- Brano da leggere -
---+---
32 è il numero di giornalisti uccisi dall'inizio del 2011 in tutto il mondo. I pericoli del mestiere esistono anche per chi si preoccupa di informare, di far circolare le notizie, di non lasciare un paese al proprio destino e le persone nelle proprie carceri. 

Nel 2010 la Giordania risulta essere al centoventesimo posto nella graduatoria della libertà di stampa stilata ogni anno da Reporters without borders, scesa di quasi dieci posizioni dal 2009. L'Italia, per avere un'idea, si trova al cinquantesimo posto. 

Nonostante in Giordania non ci sia una particolarmente viva libertà di stampa (la stampa infatti è controllata dal Governo e i giornalisti sono costretti ad aderire all'Associazione della Stampa), la conta dei professionisti uccisi, imprigionati o feriti era, fino allo scorso venerdì 25 luglio, pari a zero. Infatti, in occasione della manifestazione organizzata in favore di una riforma politica, economica e anti-corruzione (chiamata Agenda Nazionale, ancora da attuarsi), nel centro di Amman sono avvenuti degli scontri tra la polizia e i manifestanti e in particolare coi giornalisti. La conta ufficiale dei feriti totali sarebbe di 17 persone, 15 dei quali erano giornalisti.
---+---
- Dati archiviati -
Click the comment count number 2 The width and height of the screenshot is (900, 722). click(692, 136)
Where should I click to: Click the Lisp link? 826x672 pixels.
---+---
- Obiettivo dell'esercizio -
Restituisca, senza alcuna modifica, la parte del brano sulla libertà di stampa in Giordania che va da "32 è il numero" a "al cinquantesimo posto.".

- Risposta finale -
32 è il numero di giornalisti uccisi dall'inizio del 2011 in tutto il mondo. I pericoli del mestiere esistono anche per chi si preoccupa di informare, di far circolare le notizie, di non lasciare un paese al proprio destino e le persone nelle proprie carceri. 

Nel 2010 la Giordania risulta essere al centoventesimo posto nella graduatoria della libertà di stampa stilata ogni anno da Reporters without borders, scesa di quasi dieci posizioni dal 2009. L'Italia, per avere un'idea, si trova al cinquantesimo posto.